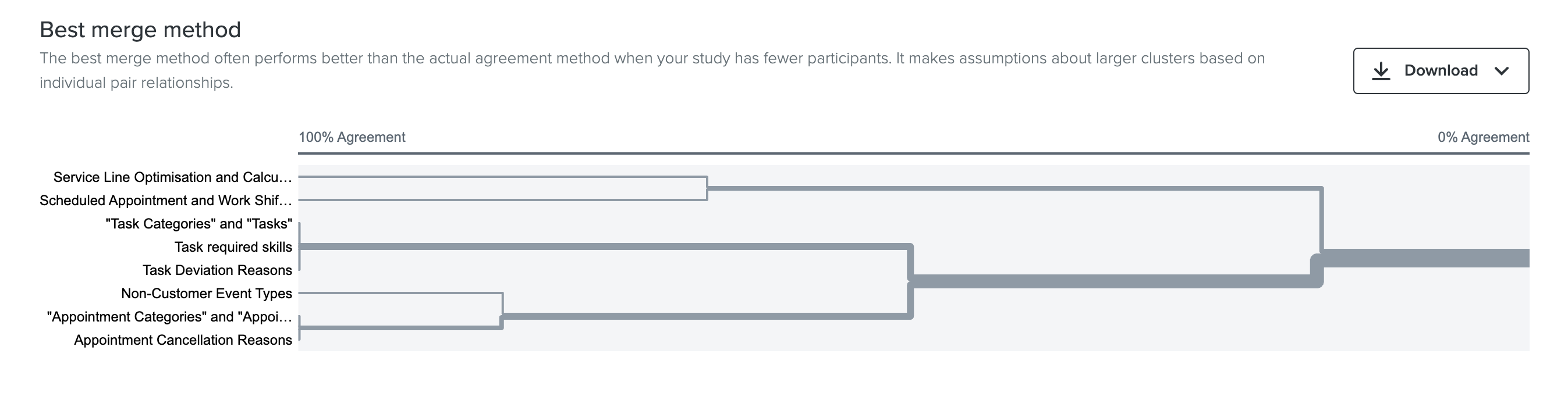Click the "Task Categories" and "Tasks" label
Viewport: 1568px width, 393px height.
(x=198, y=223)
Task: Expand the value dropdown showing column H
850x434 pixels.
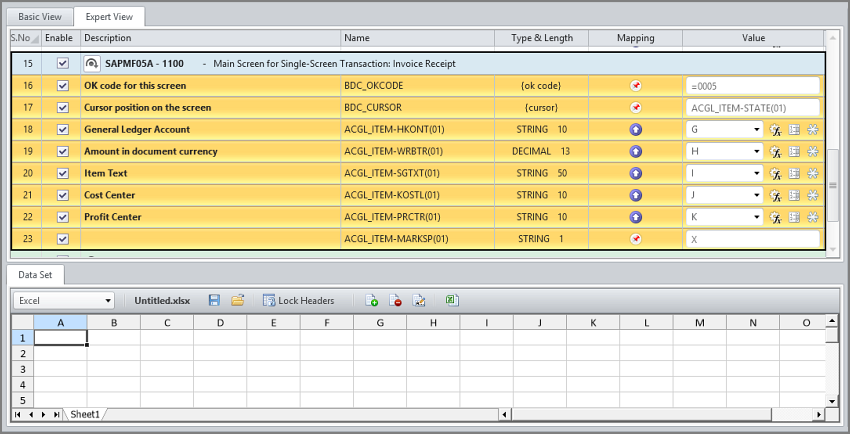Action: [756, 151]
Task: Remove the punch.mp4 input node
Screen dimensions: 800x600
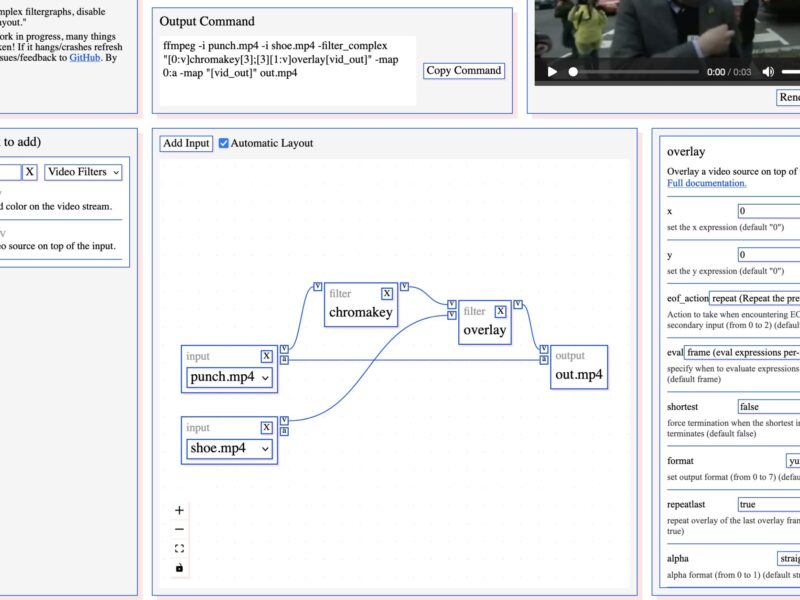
##########
▶ **WHAT TO DO**:
Repeat the lines exactly, starting with the line that contains "Task: Expand the" and ending with the last line of the entries. Keep both of those lines but no pictures.

▶ **OUTPUT OF THE TASK**:
Task: Expand the value dropdown showing column H
850x434 pixels.
Action: [756, 151]
Task: Remove the punch.mp4 input node
Screen dimensions: 800x600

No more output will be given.